An investigation into the causes of race bias in AI-based cine CMR segmentation
Tiarna Lee, Esther Puyol-Anton, Bram Ruijsink, Sebastien Roujol, Theodore Barfoot, Shaheim Ogbomo-Harmitt, Miaojing Shi, Andrew P. King
TL;DR
This study investigates the root causes of race bias in AI-driven cine CMR segmentation using short-axis images from the UK Biobank. By combining classification and segmentation experiments with interpretability analyses (Grad-CAM and latent-space PCA) and a cropping-based intervention, the authors show that the majority of race-discriminative information resides in image content outside the heart, such as subcutaneous fat and artefacts.
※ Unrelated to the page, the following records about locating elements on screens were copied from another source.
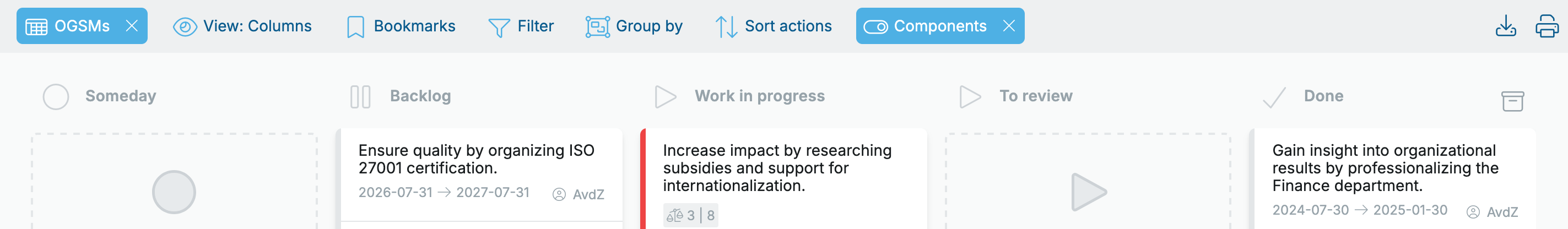Open the Filter options

coord(522,26)
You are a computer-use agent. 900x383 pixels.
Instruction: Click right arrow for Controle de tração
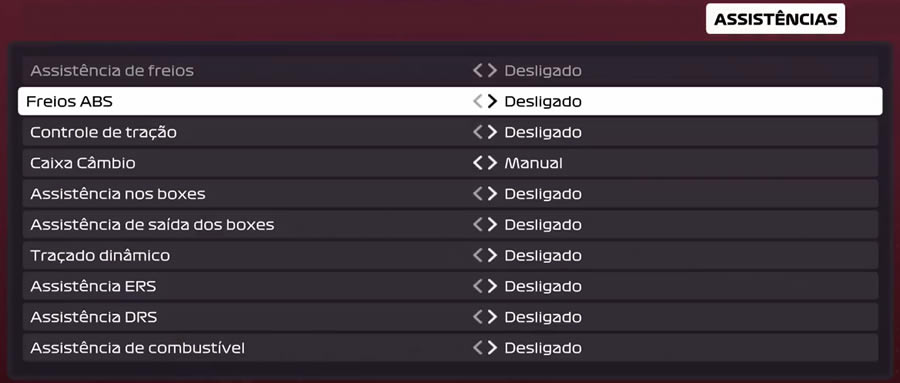(492, 132)
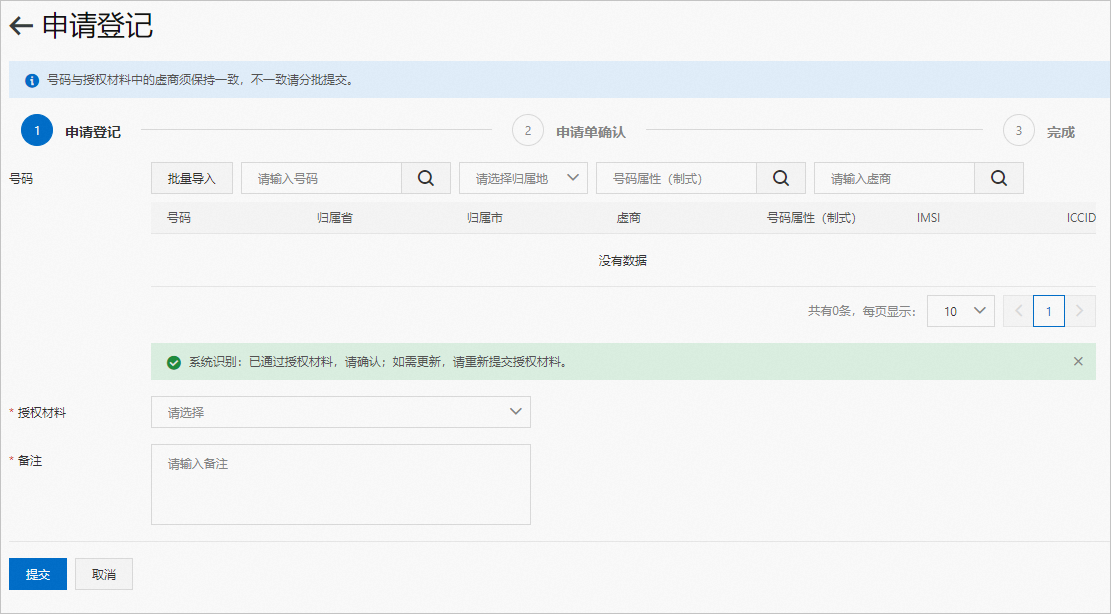This screenshot has height=614, width=1111.
Task: Click the 批量导入 batch import button
Action: tap(190, 177)
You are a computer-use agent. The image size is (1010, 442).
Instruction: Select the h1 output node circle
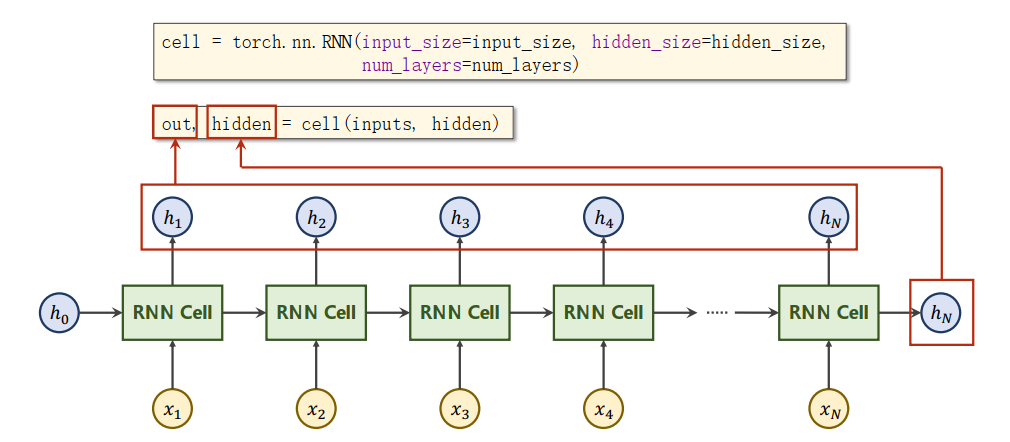click(x=173, y=217)
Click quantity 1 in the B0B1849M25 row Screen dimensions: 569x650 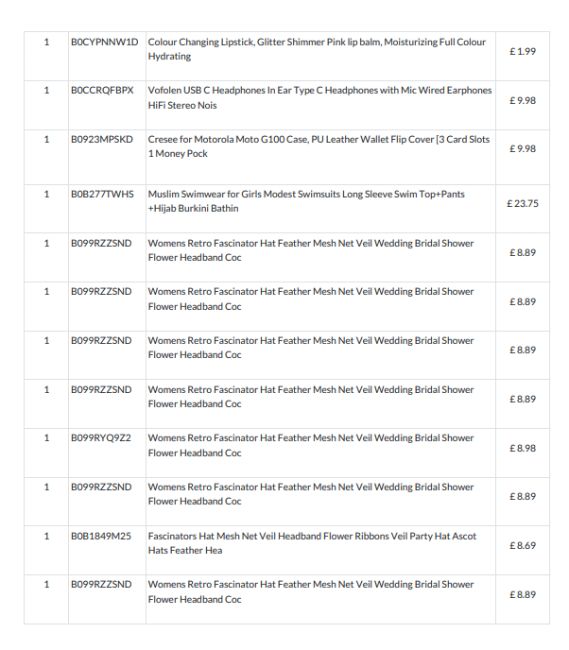46,536
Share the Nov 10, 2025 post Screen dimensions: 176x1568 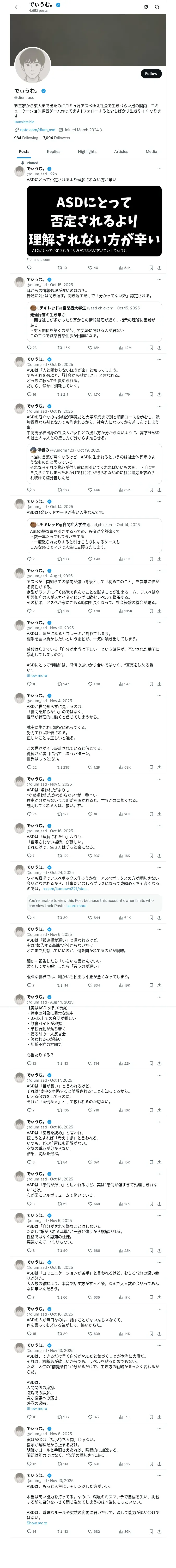[x=159, y=684]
Cropping to the heart region reduces but does not fully remove segmentation bias, indicating residual differences in the heart region and potential confounders; matching by MRI year could mitigate some effects but not all. The work highlights practical mitigation strategies, including ROI-based cropping and improved dataset balance, and emphasizes the need for region-aware inference and broader representation to foster fair AI CMR tools.
Abstract
Artificial intelligence (AI) methods are being used increasingly for the automated segmentation of cine cardiac magnetic resonance (CMR) imaging. However, these methods have been shown to be subject to race bias, i.e. they exhibit different levels of performance for different races depending on the (im)balance of the data used to train the AI model. In this paper we investigate the source of this bias, seeking to understand its root cause(s) so that it can be effectively mitigated. We perform a series of classification and segmentation experiments on short-axis cine CMR images acquired from Black and White subjects from the UK Biobank and apply AI interpretability methods to understand the results. In the classification experiments, we found that race can be predicted with high accuracy from the images alone, but less accurately from ground truth segmentations, suggesting that the distributional shift between races, which is often the cause of AI bias, is mostly image-based rather than segmentation-based. The interpretability methods showed that most attention in the classification models was focused on non-heart regions, such as subcutaneous fat. Cropping the images tightly around the heart reduced classification accuracy to around chance level. Similarly, race can be predicted from the latent representations of a biased segmentation model, suggesting that race information is encoded in the model. Cropping images tightly around the heart reduced but did not eliminate segmentation bias. We also investigate the influence of possible confounders on the bias observed.